Quando ad essere deportata era una principessa.


18 ottobre 1943 
Lei non avrebbe mai immaginato. Di arrivare a Buchenwald intendo. Dopo essere passata per il campo di smistamento a Bolzano era finita sulle colline dell'Ettersberg, a circa otto chilometri da Weimar, nella regione della Turingia, nella Germania orientale. Eppure è lì, davanti a quel cancello in ferro con la scritta “Jedem das Seine”, “A ciascuno il suo”. Suo chi, suo che cosa? Che diavolo vuol dire? Basta aspettare. Per capire cosa significa essere arrivati all’inferno: l’inferno del campo di concentramento di Buchenwald.

Lei, Mafalda Maria Elisabetta Anna Romana, principessa d’Italia, Etiopia e d’Albania. Mafalda di Savoia, figlia di Vittorio Emanuele III e di Elena del Montenegro. Mafalda, che nei primi tempi aveva persino ammirato Hitler che, per i suoi quattro figli, le aveva conferito la croce al merito (come a tutte le mamme con numerosa prole). Di quello ne andava persino orgogliosa.

Lei, che si era sposata il 23 settembre 1925 con il principe tedesco Filippo, Langravio d'Assia-Kassel, figlio del Langravio Federico Carlo d'Assia-Kassel.

****

## CONSEGNA
Prosegui il testo su Mafalda di Savoia a partire dalla sua ultima frase.

## Dati di grounding degli screenshot
****

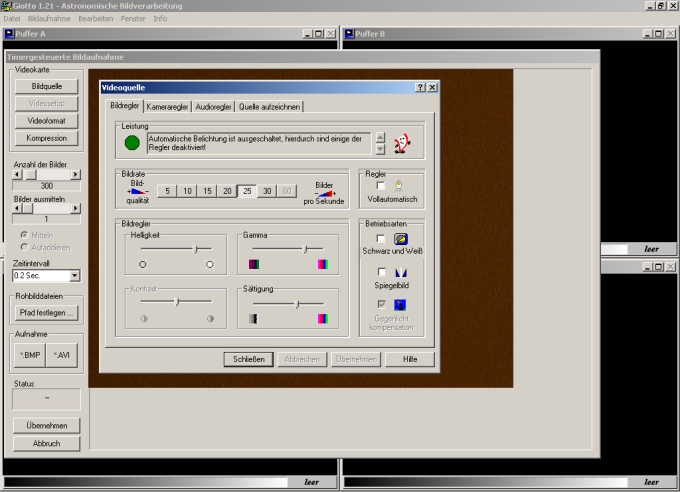
Task: Open the Bildaufnahme menu
Action: click(49, 18)
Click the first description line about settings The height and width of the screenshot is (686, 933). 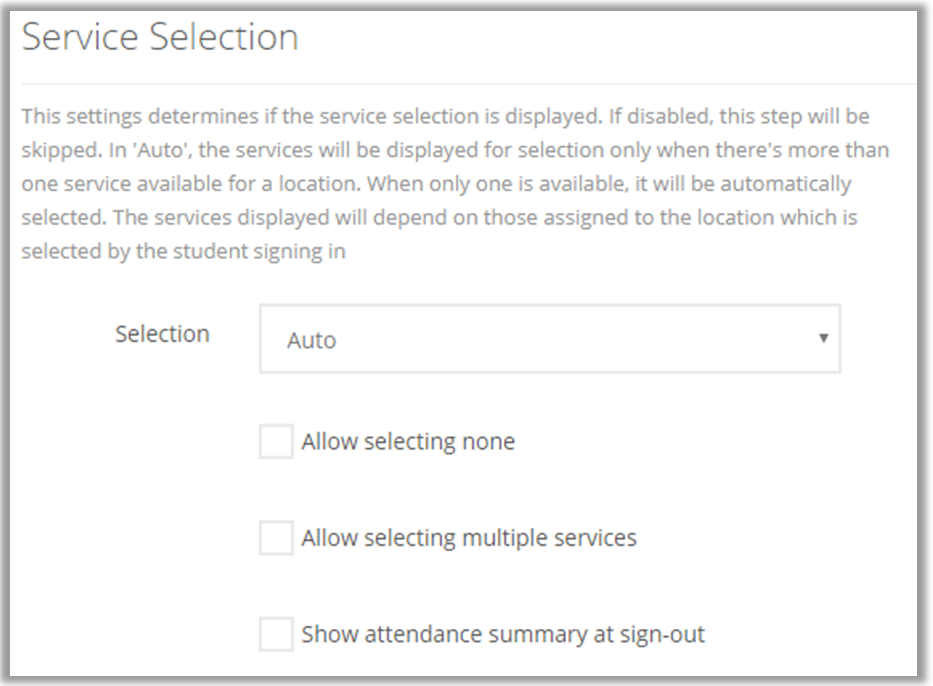tap(445, 116)
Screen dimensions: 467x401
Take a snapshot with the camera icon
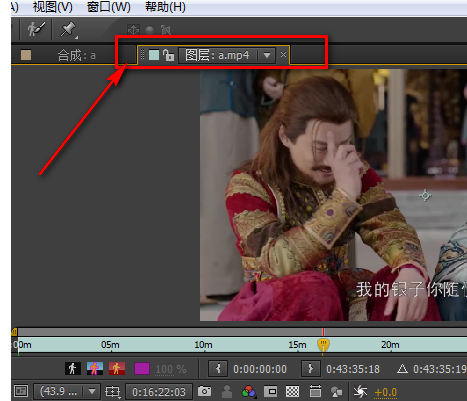204,391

****

## RISPOSTA
Maledetto viaggio. Se non fosse partita per Sofia, a fine agosto, le cose sarebbero andate diversamente. Dopo la destituzione di Mussolini, l'affidamento del governo a Badoglio e la firma dell'armistizio con gli alleati, i tedeschi volevano arrestare tutti i regnanti d’Italia. Per questo Vittorio Emanuele ed Elena, lo stesso Badoglio, erano fuggiti al Sud, lasciando il Paese nel caos. Lei invece era dovuta partire per Sofia, per dare una mano alla sorella Giovanna, il cui marito, Boris di Bulgaria, era in fin di vita. Era morto dopo quattro giorni e lei, venuta a conoscenza di quello che sta accadendo in Italia,era ripartita per raggiungere i suoi figli. Era passata dalla Romania, poi l’arrivo a Bari e da lì a Chieti Scalo. E la corsa in Vaticano dove aveva potuto riabbracciare i suoi figli custoditi da un certo Cardinal Montini (in seguito Paolo VI).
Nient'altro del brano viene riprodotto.